Pie can be on the menu anytime of the year and anytime of the day. This pie can be accessible to you anytime as well, because it is that darn easy to make.
Tangy, sweet, and refreshing, this easy lemon pie will tickle your fancy as much as it has mine.
- Vegetable oil spray
- 1-1/2 cups crushed graham crackers
- 1/3 cup sugar
- 6 tablespoons salted butter, melted
- 2-14 ounce cans condensed milk
- 3 egg yolks
- 2/3 cup fresh lemon juice
- pinch of salt
- Preheat oven to 350ºF. Lightly spray a 9-inch pie plate with vegetable oil.

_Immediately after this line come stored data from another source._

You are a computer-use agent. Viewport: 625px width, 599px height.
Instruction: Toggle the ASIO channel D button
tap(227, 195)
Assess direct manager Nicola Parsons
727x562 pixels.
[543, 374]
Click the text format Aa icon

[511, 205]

- In a large bowl, combine the crushed graham crackers and 1/3 cup of the sugar and stir to blend, then stir in the melted butter until combined. Press the cracker mixture into the bottom and up the sides of the prepared pie place. Bake for 8 minutes.

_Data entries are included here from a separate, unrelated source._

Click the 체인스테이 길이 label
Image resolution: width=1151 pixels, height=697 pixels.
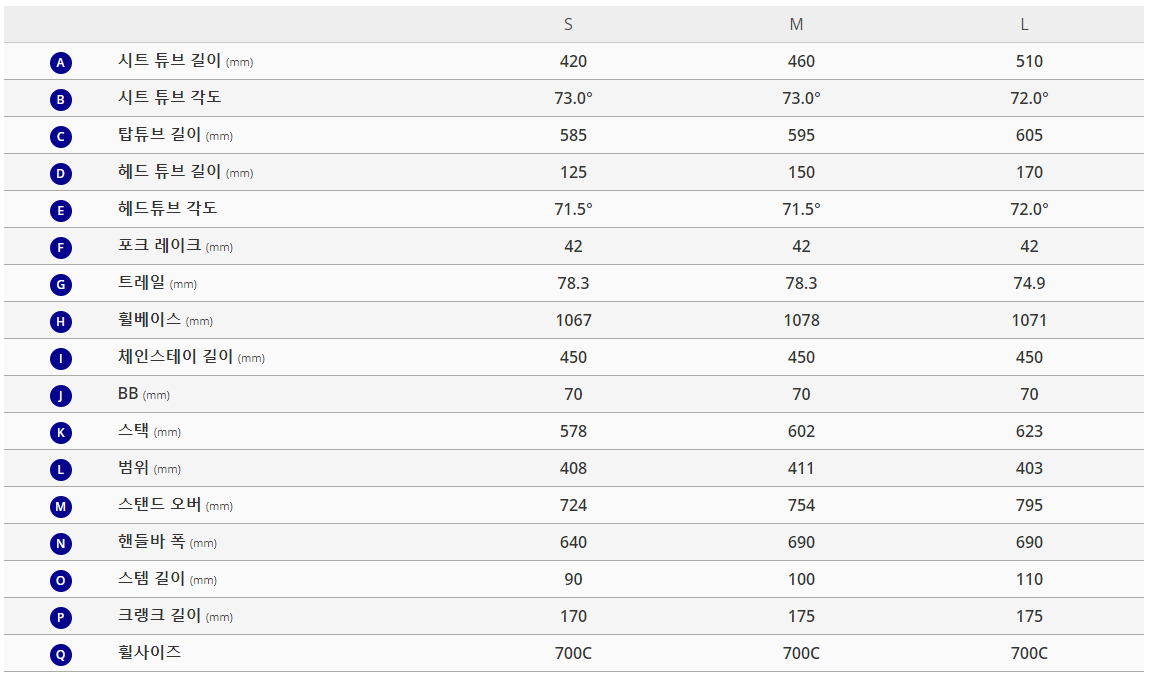tap(192, 357)
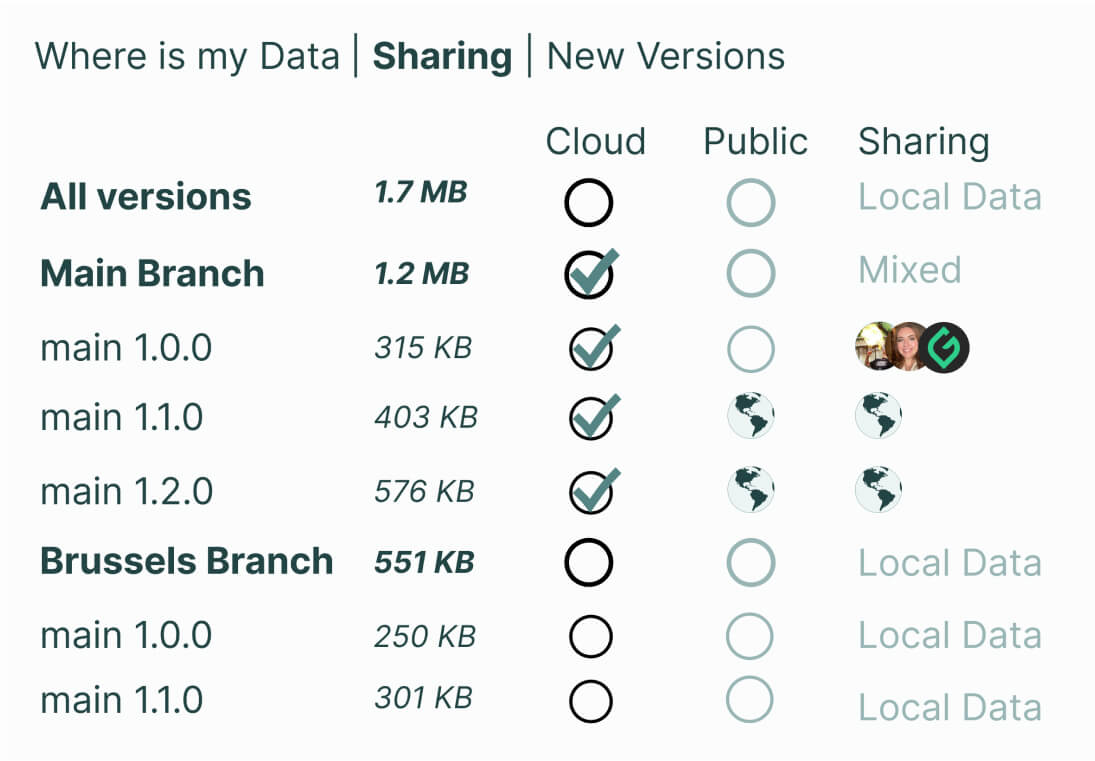
Task: Uncheck Cloud for Main Branch
Action: [590, 273]
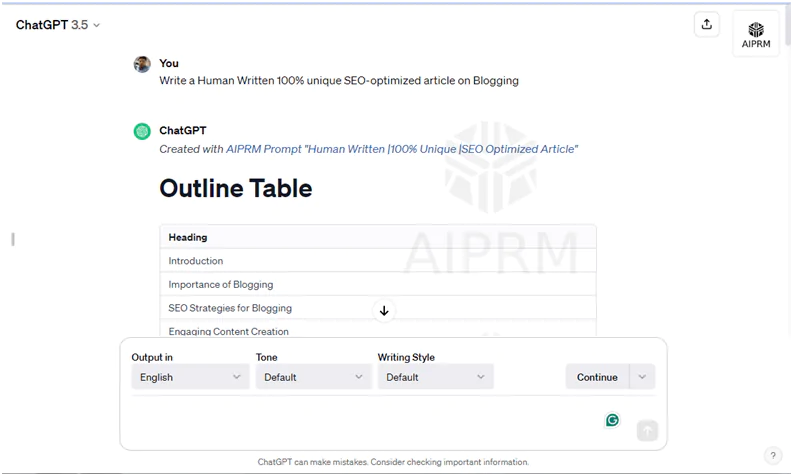This screenshot has height=476, width=793.
Task: Open the AIPRM prompt link
Action: pos(402,149)
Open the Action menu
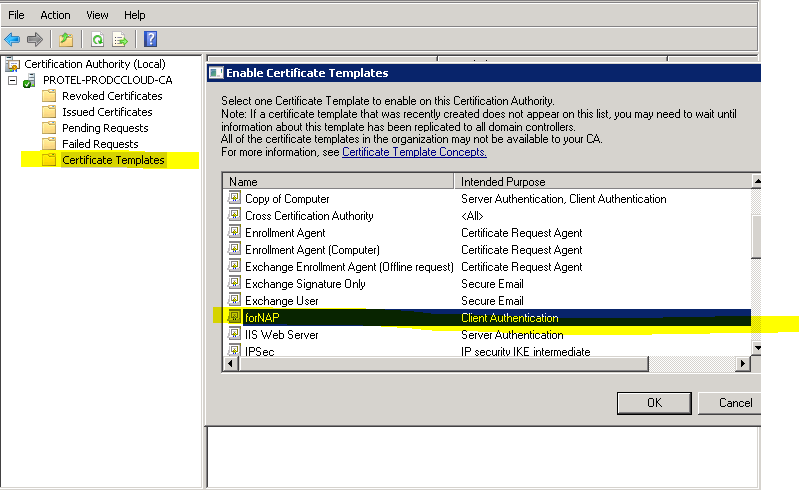Image resolution: width=799 pixels, height=490 pixels. (x=56, y=15)
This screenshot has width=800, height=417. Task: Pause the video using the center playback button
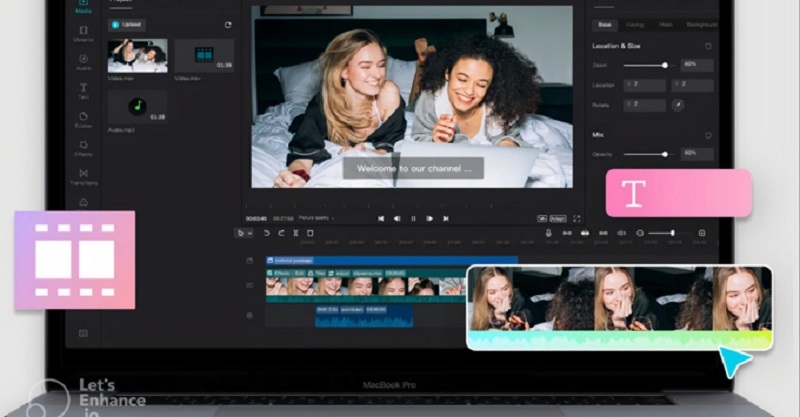point(413,218)
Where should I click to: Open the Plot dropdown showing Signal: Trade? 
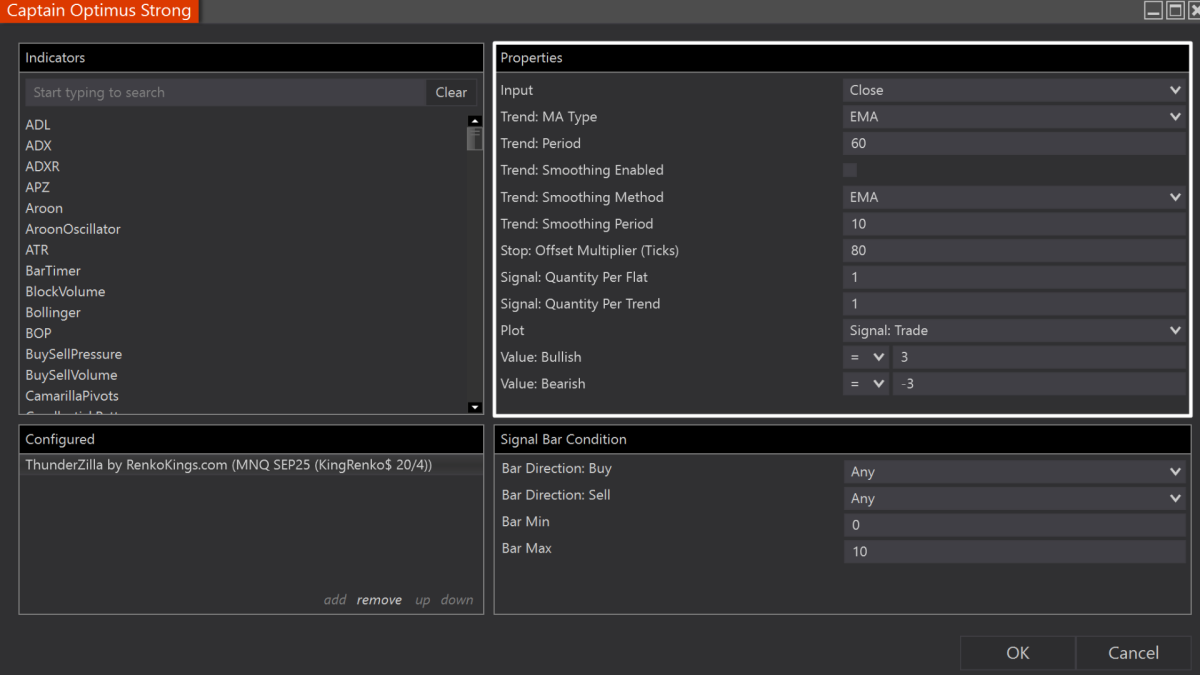1014,330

- In a stand mixer fitted with a paddle attachment, beat the condensed milk, egg yolks, lemon juice, and salt on medium speed for 4 minutes.
- Pour the mixture into the baked pie crust then return to the oven and bake until the center is set when the pan is lightly shaken, about 10 minutes.

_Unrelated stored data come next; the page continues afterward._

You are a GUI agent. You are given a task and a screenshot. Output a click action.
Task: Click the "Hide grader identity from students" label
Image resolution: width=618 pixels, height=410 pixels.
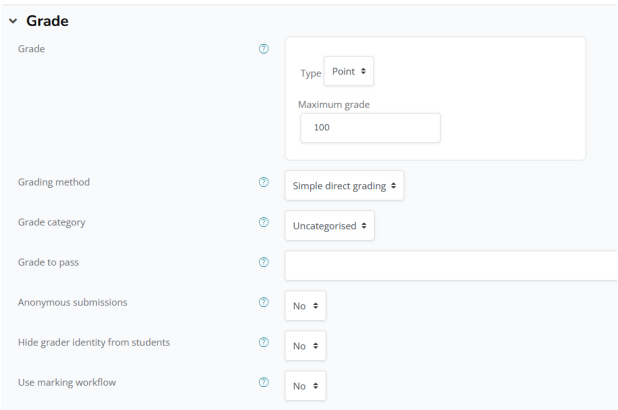coord(94,343)
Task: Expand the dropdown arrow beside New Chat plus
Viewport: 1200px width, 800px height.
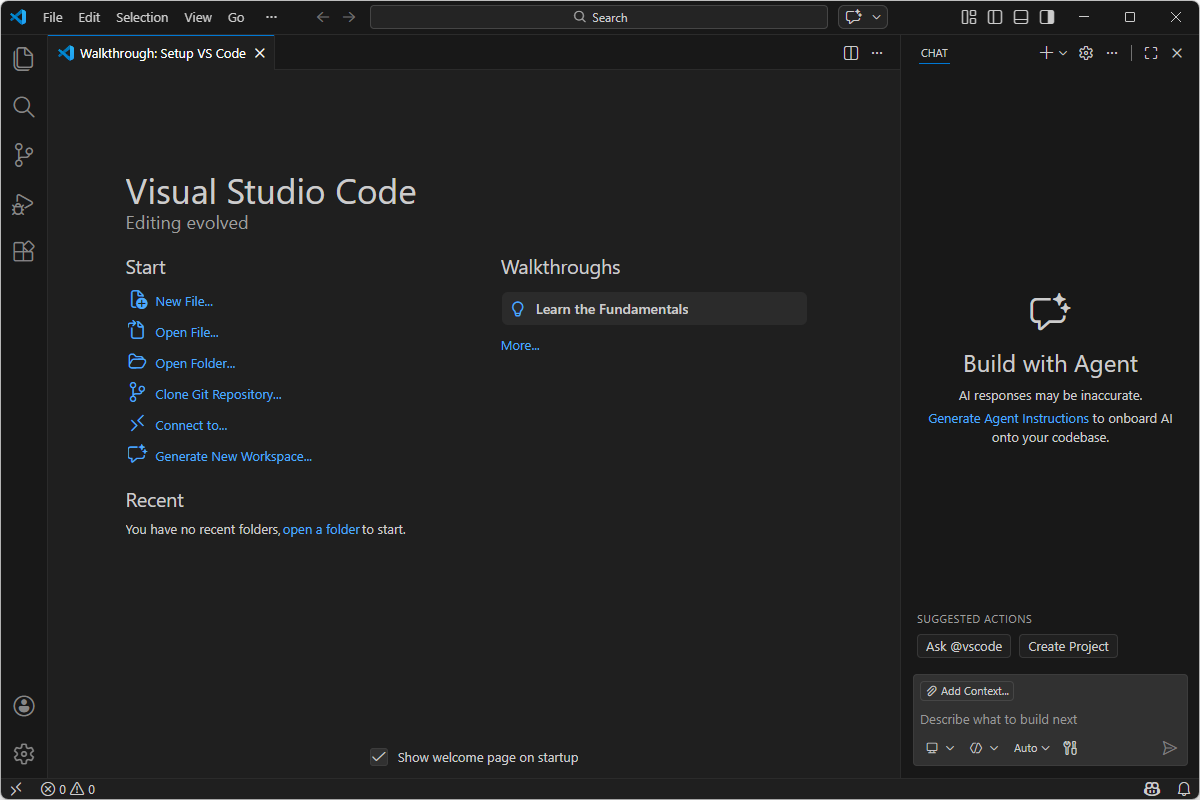Action: (1063, 53)
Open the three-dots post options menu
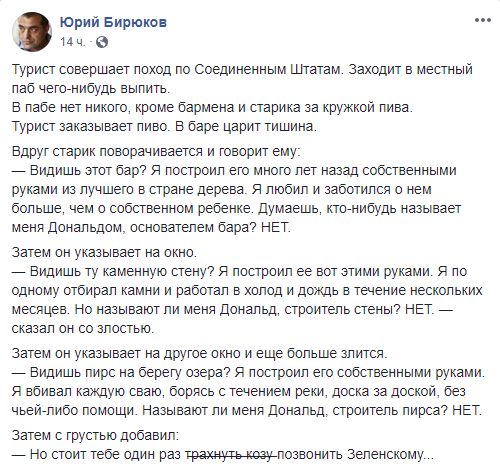 pos(483,20)
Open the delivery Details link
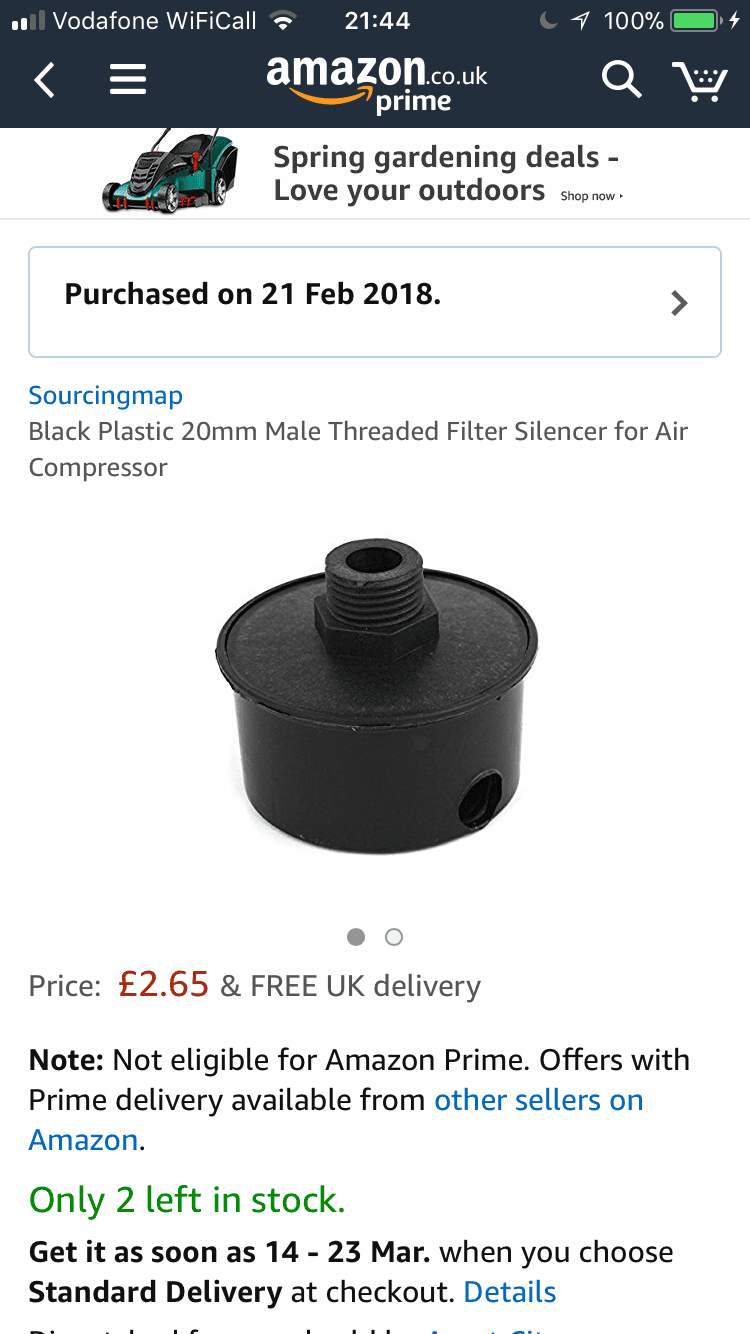Screen dimensions: 750x1334 510,1292
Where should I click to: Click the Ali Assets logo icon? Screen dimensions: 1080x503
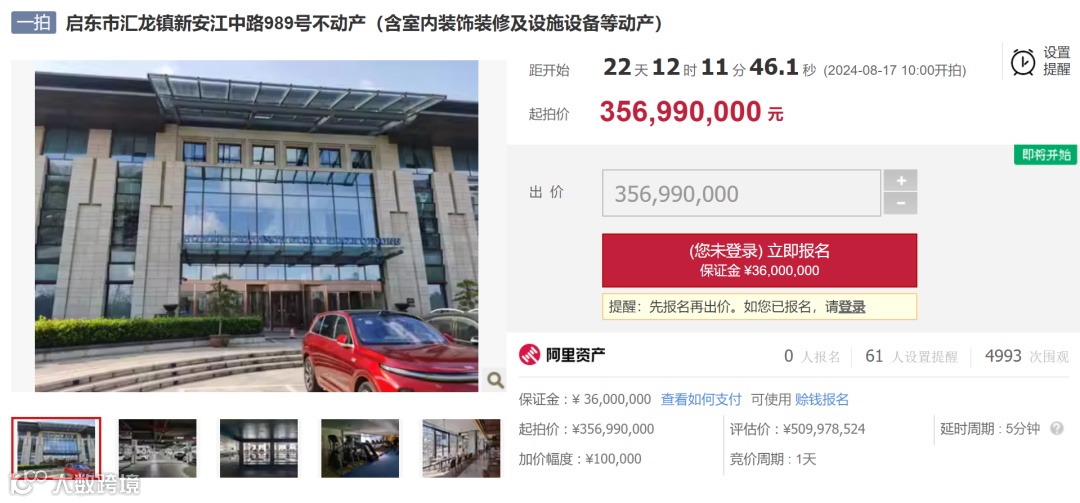530,356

- Cool the pie on a wire rack for 30 minutes. Place in the refrigerator until set, at least 1 hour and up to 3 days.
- Just before serving, place some whipped cream over the top of the cooked pie and garnish with fresh lemon slices and lemon zest.
Easy Lemon Pie
Preheat oven to 350ºF.
In the insert of a food processor, crush some graham crackers until they are finely ground.
If you do not have a food processor, an old fashioned Ziploc bag and something heavy will work in crushing some graham crackers.
In a bowl, combine the graham crackers and some granulated sugar. Then drizzle in some melted butter. Stir until completely combined.
Lightly spray a pie plate with some vegetable oil spray. Pour in the graham cracker crumbs.
Push the graham cracker crust into the bottom of the pie plate and up the sides. Place the crust in the oven for 8 minutes.
In the bowl of the stand mixer, pour in some condensed milk, some egg yolks, and lemon juice. Mix on medium speed for 4 minutes, until light and combined.
Pour pie filling into baked pie crust.
Smooth out and then place in oven for 10 minutes or until the center is no longer jiggly when shaken.
Remove the pie from the oven and place on a wire rack for 30 minutes.
Place in refrigerator for at least 1 hour and up to 3 days.
Right before serving, place some whipped cream on top of the pie, as well as some lemon slices and lemon zest.